---- DATA FOR REVIEW
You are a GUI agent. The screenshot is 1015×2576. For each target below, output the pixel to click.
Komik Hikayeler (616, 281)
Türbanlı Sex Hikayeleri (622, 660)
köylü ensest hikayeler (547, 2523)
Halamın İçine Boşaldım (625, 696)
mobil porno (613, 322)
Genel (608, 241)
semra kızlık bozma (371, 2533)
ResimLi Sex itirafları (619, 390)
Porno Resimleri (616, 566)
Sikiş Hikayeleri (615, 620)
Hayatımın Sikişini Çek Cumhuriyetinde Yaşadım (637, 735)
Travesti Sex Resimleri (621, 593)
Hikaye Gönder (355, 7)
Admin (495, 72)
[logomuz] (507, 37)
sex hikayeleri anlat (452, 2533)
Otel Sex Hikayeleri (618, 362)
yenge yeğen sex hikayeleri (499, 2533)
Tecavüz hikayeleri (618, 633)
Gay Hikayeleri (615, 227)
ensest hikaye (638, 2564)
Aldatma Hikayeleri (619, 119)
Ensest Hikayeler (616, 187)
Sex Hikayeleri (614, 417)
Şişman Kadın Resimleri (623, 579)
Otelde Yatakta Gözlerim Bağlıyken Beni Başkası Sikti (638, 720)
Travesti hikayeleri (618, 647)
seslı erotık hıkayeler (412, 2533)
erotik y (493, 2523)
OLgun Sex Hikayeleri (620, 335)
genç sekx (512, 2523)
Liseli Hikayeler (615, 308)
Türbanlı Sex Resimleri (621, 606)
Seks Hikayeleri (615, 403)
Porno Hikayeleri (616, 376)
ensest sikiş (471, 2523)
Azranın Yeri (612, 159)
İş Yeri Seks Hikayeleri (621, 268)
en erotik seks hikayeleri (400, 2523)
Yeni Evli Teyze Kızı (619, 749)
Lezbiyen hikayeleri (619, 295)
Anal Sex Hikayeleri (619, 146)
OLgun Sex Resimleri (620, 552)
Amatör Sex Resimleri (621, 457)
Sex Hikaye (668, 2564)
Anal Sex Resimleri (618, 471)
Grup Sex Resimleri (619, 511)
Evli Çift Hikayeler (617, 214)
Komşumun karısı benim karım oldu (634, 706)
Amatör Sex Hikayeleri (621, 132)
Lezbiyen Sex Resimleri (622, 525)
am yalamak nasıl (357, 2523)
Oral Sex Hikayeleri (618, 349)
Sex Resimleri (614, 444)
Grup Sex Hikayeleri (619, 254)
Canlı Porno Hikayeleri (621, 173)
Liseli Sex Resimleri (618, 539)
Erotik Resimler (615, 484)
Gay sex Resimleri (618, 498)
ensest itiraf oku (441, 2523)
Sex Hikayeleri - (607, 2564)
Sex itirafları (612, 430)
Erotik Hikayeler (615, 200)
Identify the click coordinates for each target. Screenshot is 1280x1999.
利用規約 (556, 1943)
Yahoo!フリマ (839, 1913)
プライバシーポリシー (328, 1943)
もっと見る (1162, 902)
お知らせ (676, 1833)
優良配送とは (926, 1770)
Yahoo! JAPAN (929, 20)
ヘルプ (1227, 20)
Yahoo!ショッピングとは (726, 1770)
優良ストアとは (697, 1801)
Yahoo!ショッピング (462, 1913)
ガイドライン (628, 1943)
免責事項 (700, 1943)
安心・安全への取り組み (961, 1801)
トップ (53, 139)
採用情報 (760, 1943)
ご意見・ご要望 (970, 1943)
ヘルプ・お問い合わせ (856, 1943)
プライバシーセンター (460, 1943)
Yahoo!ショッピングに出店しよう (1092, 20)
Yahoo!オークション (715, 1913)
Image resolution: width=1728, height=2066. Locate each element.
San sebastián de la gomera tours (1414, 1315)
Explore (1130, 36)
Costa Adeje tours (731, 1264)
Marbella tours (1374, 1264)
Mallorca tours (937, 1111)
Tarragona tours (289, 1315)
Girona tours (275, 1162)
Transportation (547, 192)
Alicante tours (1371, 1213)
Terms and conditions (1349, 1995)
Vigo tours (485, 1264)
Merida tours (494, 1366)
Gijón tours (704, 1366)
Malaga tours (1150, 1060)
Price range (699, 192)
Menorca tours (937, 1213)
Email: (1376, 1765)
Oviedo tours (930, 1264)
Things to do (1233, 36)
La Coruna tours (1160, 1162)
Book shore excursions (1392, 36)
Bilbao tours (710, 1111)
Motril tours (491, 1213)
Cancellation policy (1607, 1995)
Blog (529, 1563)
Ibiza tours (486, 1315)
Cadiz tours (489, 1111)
--------
WORK REQUIRED: Working from the records above, write out verbatim only the lines from the line containing "Türbanlı Sex Hikayeleri (622, 660)" through the line containing "Lezbiyen hikayeleri (619, 295)".

RESULT OF THIS EXERCISE:
Türbanlı Sex Hikayeleri (622, 660)
köylü ensest hikayeler (547, 2523)
Halamın İçine Boşaldım (625, 696)
mobil porno (613, 322)
Genel (608, 241)
semra kızlık bozma (371, 2533)
ResimLi Sex itirafları (619, 390)
Porno Resimleri (616, 566)
Sikiş Hikayeleri (615, 620)
Hayatımın Sikişini Çek Cumhuriyetinde Yaşadım (637, 735)
Travesti Sex Resimleri (621, 593)
Hikaye Gönder (355, 7)
Admin (495, 72)
[logomuz] (507, 37)
sex hikayeleri anlat (452, 2533)
Otel Sex Hikayeleri (618, 362)
yenge yeğen sex hikayeleri (499, 2533)
Tecavüz hikayeleri (618, 633)
Gay Hikayeleri (615, 227)
ensest hikaye (638, 2564)
Aldatma Hikayeleri (619, 119)
Ensest Hikayeler (616, 187)
Sex Hikayeleri (614, 417)
Şişman Kadın Resimleri (623, 579)
Otelde Yatakta Gözlerim Bağlıyken Beni Başkası Sikti (638, 720)
Travesti hikayeleri (618, 647)
seslı erotık hıkayeler (412, 2533)
erotik y (493, 2523)
OLgun Sex Hikayeleri (620, 335)
genç sekx (512, 2523)
Liseli Hikayeler (615, 308)
Türbanlı Sex Resimleri (621, 606)
Seks Hikayeleri (615, 403)
Porno Hikayeleri (616, 376)
ensest sikiş (471, 2523)
Azranın Yeri (612, 159)
İş Yeri Seks Hikayeleri (621, 268)
en erotik seks hikayeleri (400, 2523)
Yeni Evli Teyze Kızı (619, 749)
Lezbiyen hikayeleri (619, 295)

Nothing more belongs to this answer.